SQL Functions and plan time
I define an SQL function:
CREATE FUNCTION foo(timestamptz) AS '
...' LANGUAGE 'SQL';
Does the plan for the body get built at creation or execution time? I could
have sworn it was execution time, but timings on one function suggest
creation?
For those new to functions, plpgsql always prepares its plan at "compile" time
so doesn't have actual values available to refine its plan.
--
Richard Huxton
Richard Huxton <dev@archonet.com> writes:
Does the plan for the body get built at creation or execution time? I could
have sworn it was execution time, but timings on one function suggest
creation?
It's planned once per query. There's been some talk of building a
cross-query plan cache for SQL functions, like plpgsql has, but
nothing done yet.
regards, tom lane
It's planned once per query. There's been some talk of building a
cross-query plan cache for SQL functions, like plpgsql has, but
nothing done yet.
Several weeks ago I posted a note about a plpgsql function that fails
if an index that existed when it was created is subsequently dropped.

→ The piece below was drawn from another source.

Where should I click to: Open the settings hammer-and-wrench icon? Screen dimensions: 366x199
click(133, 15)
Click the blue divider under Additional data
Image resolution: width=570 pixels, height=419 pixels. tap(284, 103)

(I think this should be considered a bug, the existence or nonexistence
of indexes should affect performance, not whether queries fail.)
Would a cross-query plan cache for SQL functions create similar problems?
--
Mike Nolan
nolan@celery.tssi.com writes:
Several weeks ago I posted a note about a plpgsql function that fails
if an index that existed when it was created is subsequently dropped.
No surprise...
Would a cross-query plan cache for SQL functions create similar problems?

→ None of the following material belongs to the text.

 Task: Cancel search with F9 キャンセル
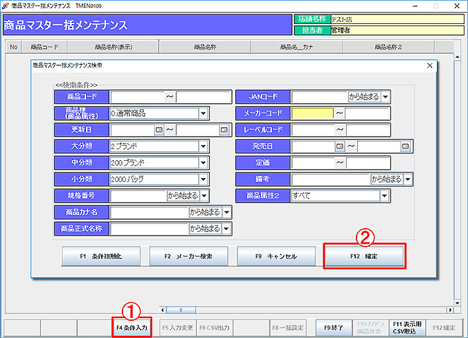(x=275, y=256)
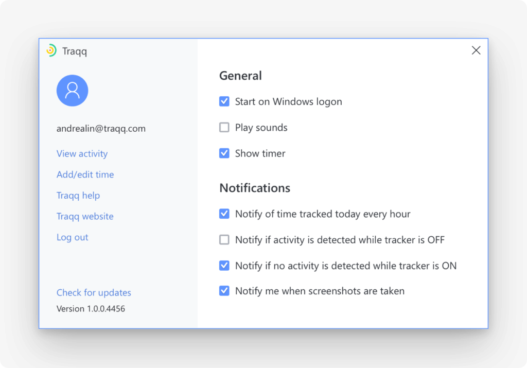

Yeah. We need to think about a mechanism for invalidating plans before
we go too much further down the road of caching plans.
regards, tom lane
On Tuesday 08 Jul 2003 6:39 am, Tom Lane wrote:
Richard Huxton <dev@archonet.com> writes:
Does the plan for the body get built at creation or execution time? I
could have sworn it was execution time, but timings on one function
suggest creation?It's planned once per query. There's been some talk of building a
cross-query plan cache for SQL functions, like plpgsql has, but
nothing done yet.
So why am I getting substantially different times for identical queries
(except for parameter substitution)
[41]: LOG: query: SELECT zzz2('2003-07-07 17:00:00+01','2003-07-07 17:20:00+01'); [42-1] LOG: query: [42-2] DELETE FROM stats_telcon WHERE st_hour >= $1 AND st_hour < $2; ...
17:20:00+01');
[42-1] LOG: query:
[42-2] DELETE FROM stats_telcon WHERE st_hour >= $1 AND st_hour < $2;
...
[43]: LOG: duration: 7.524765 sec
[44]: LOG: query: DELETE FROM stats_telcon WHERE st_hour>='2003-07-07 17:00:00+01' AND st_hour<'2003-07-07 17:20:00+01';
17:00:00+01' AND st_hour<'2003-07-07 17:20:00+01';
[45]: LOG: duration: 0.032860 sec
[46-1] LOG: query: INSERT INTO stats_telcon
...
[47]: LOG: duration: 1.810267 sec
I don't think I'm getting caching issues here - these aren't the first run.
--
Richard Huxton
So why am I getting substantially different times for identical queries
(except for parameter substitution)
This sounds like the question I asked two weeks ago.
What I concluded was that though they may be identical queries, they are
not identical in terms of what happens when you execute them.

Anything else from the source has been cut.